DATA RECORDS:
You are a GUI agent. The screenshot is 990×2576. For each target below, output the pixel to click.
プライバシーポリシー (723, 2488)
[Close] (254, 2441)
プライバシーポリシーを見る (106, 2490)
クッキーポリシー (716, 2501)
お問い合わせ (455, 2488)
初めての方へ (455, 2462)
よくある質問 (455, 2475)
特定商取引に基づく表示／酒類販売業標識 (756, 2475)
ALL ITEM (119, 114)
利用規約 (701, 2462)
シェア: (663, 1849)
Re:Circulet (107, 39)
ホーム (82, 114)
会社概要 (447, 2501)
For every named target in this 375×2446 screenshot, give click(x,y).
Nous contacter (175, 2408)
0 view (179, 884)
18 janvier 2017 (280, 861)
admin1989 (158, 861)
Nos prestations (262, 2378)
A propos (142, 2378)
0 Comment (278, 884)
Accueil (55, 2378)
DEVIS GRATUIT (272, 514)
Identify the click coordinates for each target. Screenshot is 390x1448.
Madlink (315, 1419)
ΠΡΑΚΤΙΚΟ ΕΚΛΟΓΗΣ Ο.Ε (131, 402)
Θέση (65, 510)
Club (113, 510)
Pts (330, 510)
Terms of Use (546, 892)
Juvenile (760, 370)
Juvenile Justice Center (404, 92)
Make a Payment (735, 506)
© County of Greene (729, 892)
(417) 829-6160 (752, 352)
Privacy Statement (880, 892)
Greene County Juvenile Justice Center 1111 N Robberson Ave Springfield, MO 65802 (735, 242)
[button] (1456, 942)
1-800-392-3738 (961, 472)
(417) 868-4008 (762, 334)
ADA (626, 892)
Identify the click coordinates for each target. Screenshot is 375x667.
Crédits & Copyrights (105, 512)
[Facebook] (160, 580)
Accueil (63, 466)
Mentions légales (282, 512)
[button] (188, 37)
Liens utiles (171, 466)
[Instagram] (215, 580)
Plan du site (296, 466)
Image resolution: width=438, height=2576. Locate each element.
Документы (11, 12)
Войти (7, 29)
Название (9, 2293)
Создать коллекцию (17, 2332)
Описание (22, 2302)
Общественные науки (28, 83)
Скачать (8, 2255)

HOW TO COMPLETE THIS TASK: Reproduce word for word the material above, beginning with the line that contains "Re:Circulet (107, 39)" and ending with the line that contains "Accueil (55, 2378)".

SOLUTION BELOW:
Re:Circulet (107, 39)
ホーム (82, 114)
会社概要 (447, 2501)
For every named target in this 375×2446 screenshot, give click(x,y).
Nous contacter (175, 2408)
0 view (179, 884)
18 janvier 2017 (280, 861)
admin1989 (158, 861)
Nos prestations (262, 2378)
A propos (142, 2378)
0 Comment (278, 884)
Accueil (55, 2378)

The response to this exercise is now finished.